(Dataset entries)
== == ==

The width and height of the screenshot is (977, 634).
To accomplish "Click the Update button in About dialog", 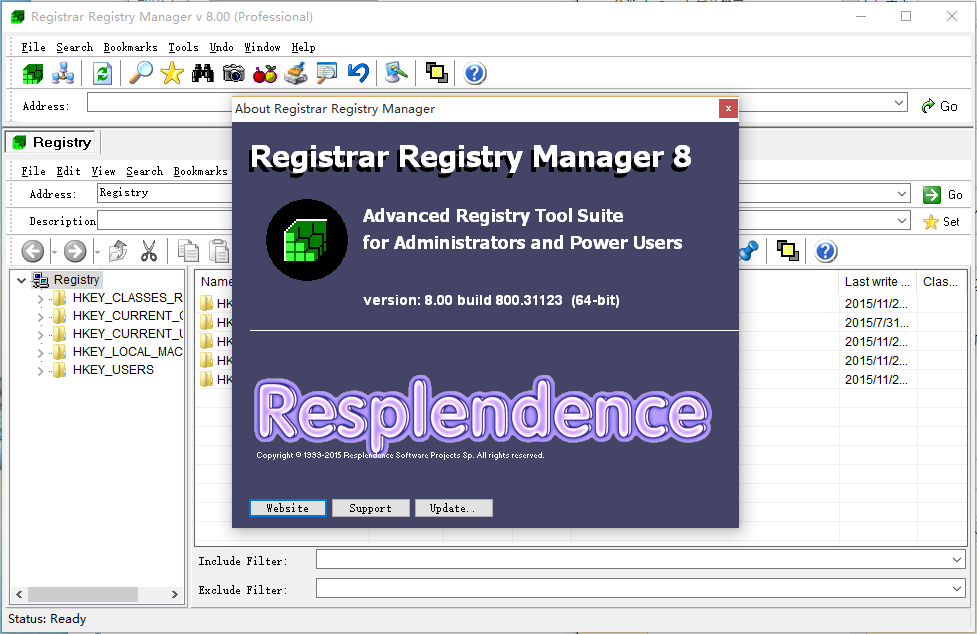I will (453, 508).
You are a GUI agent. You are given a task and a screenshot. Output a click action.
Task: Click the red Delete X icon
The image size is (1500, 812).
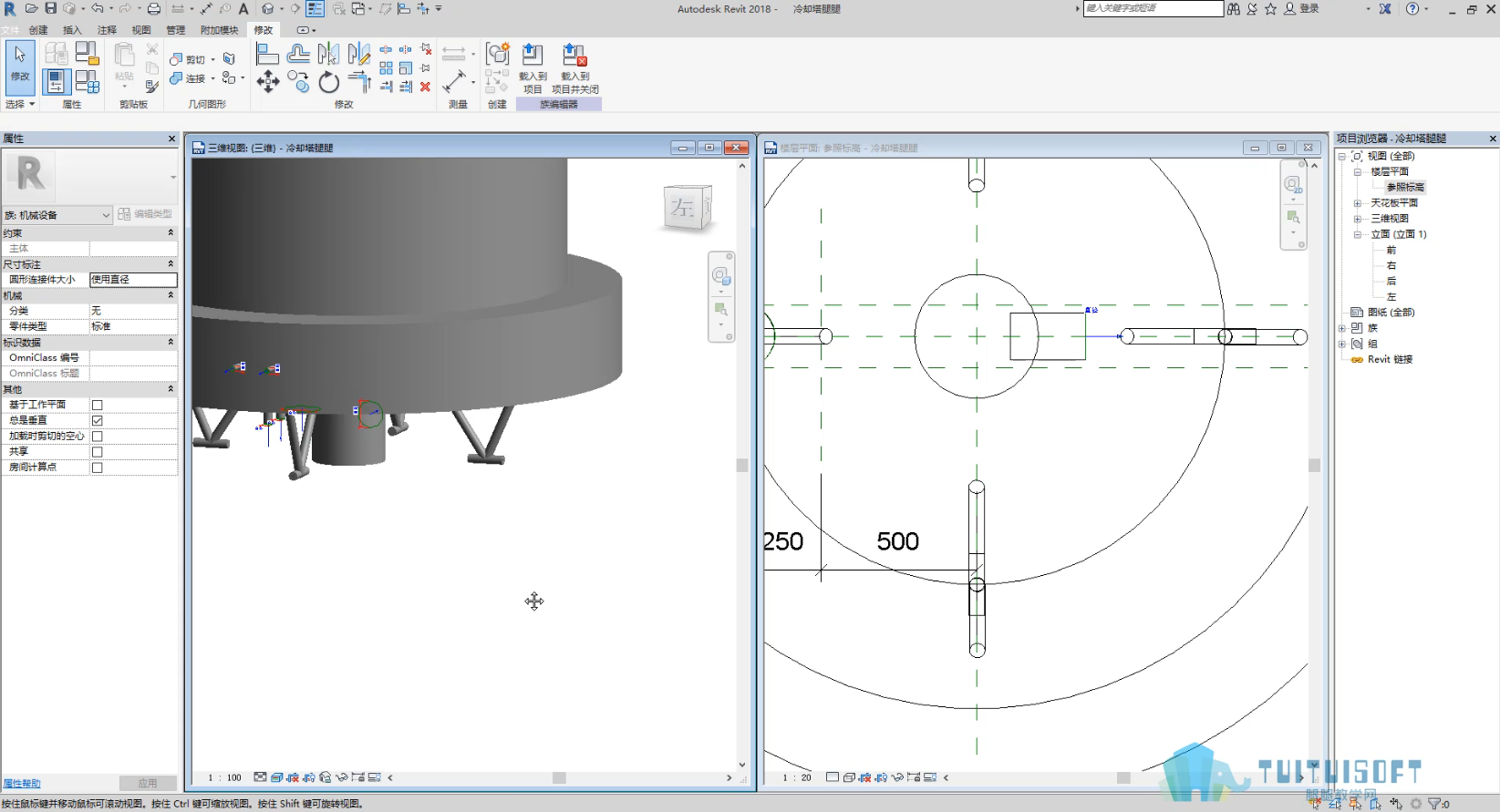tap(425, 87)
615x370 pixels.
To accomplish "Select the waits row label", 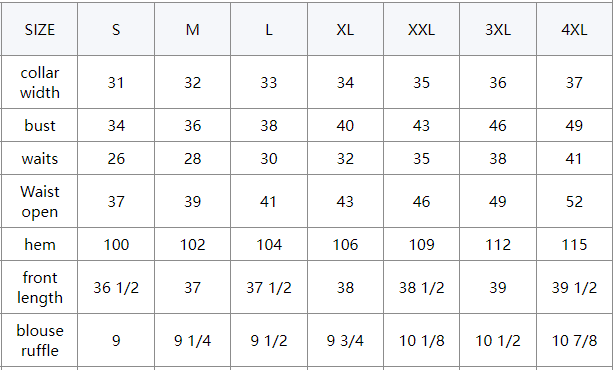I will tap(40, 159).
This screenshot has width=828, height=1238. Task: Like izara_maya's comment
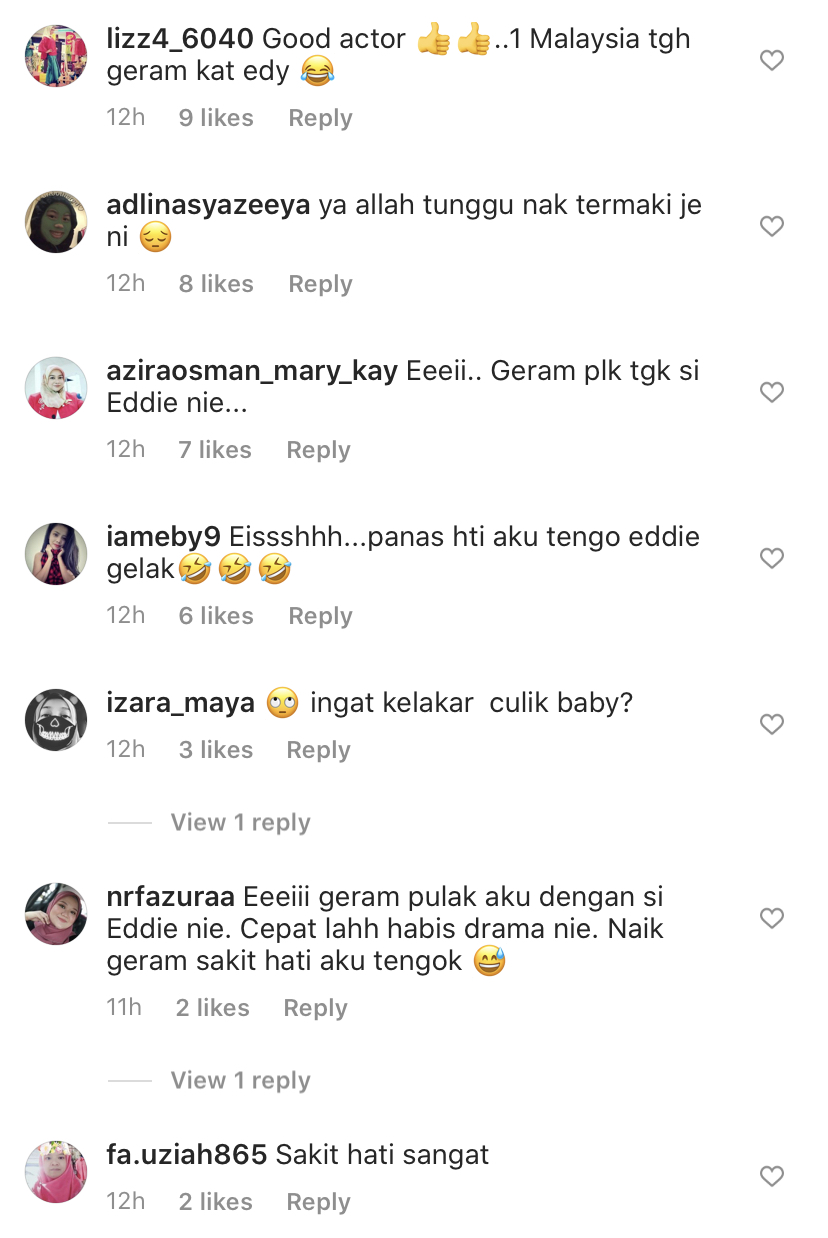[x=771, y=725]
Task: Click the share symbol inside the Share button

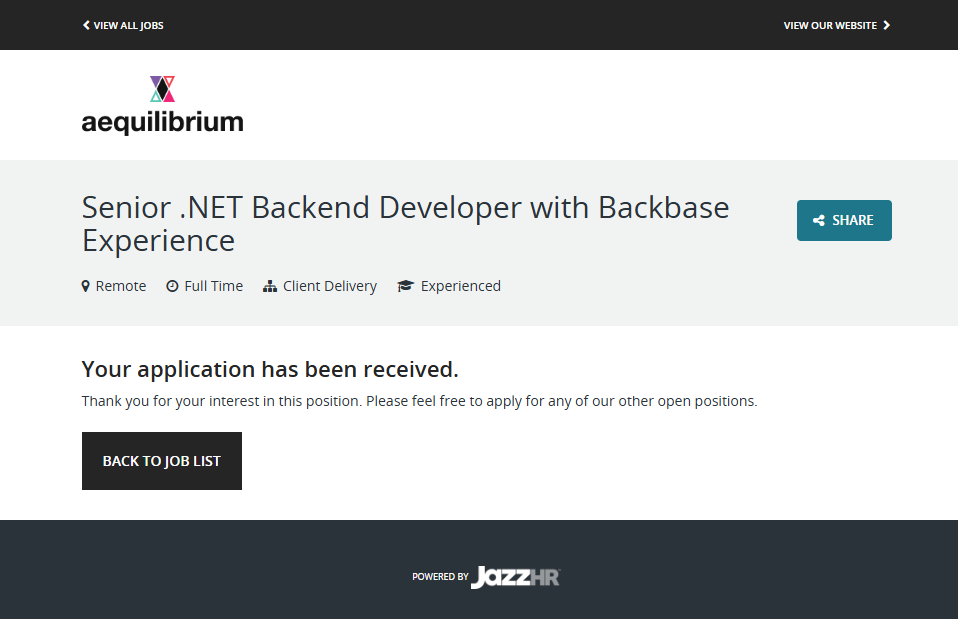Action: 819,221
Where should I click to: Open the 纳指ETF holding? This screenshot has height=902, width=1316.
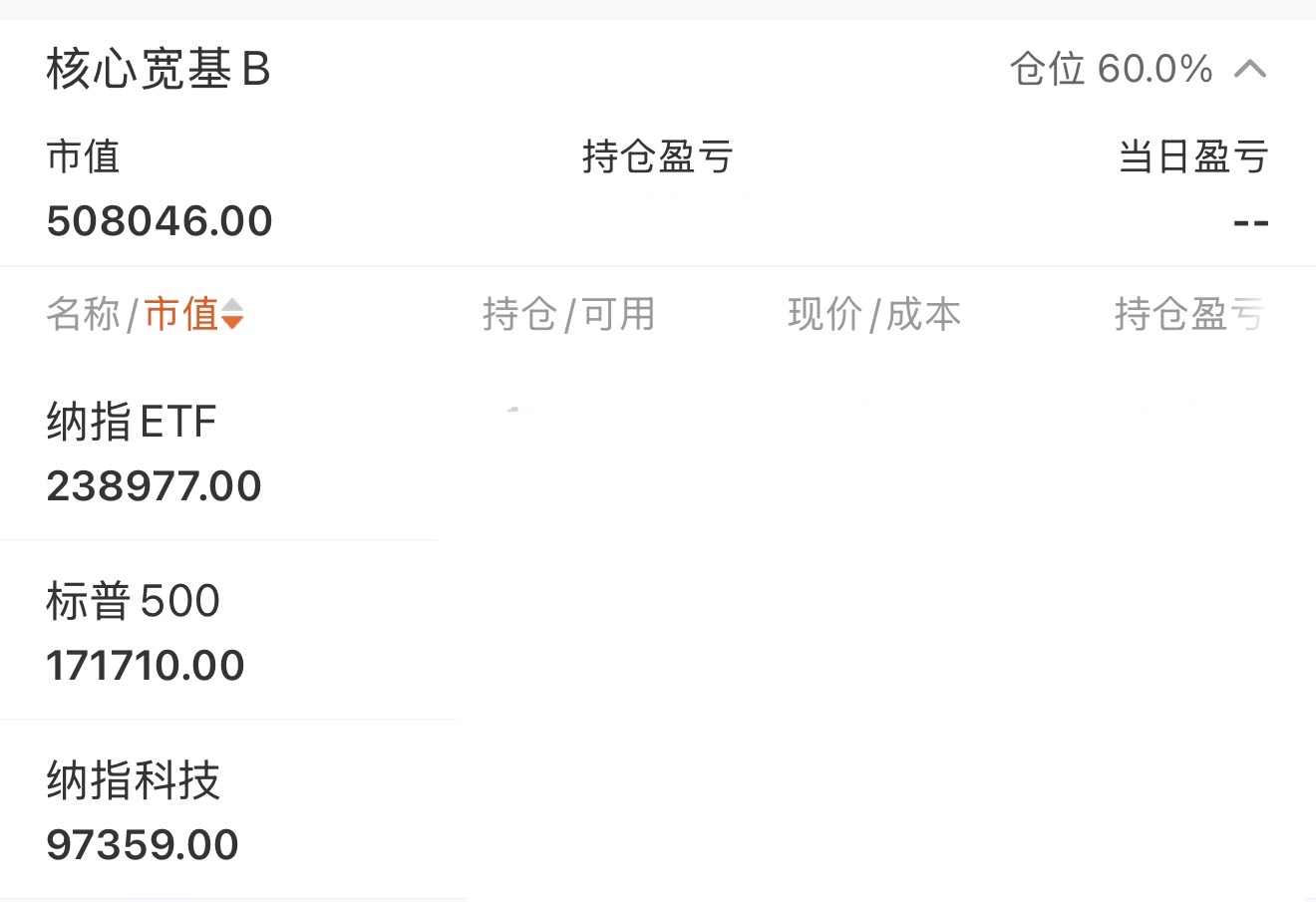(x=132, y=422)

== == ==

How to complete this task: Copy the entries above exactly from the line with "Task: Click the share" down to their last line, both ends included. Do not copy any pictures.

Written reply:
Task: Click the share symbol inside the Share button

Action: 819,221
Where should I click to: Open the 纳指ETF holding? This screenshot has height=902, width=1316.
(x=132, y=422)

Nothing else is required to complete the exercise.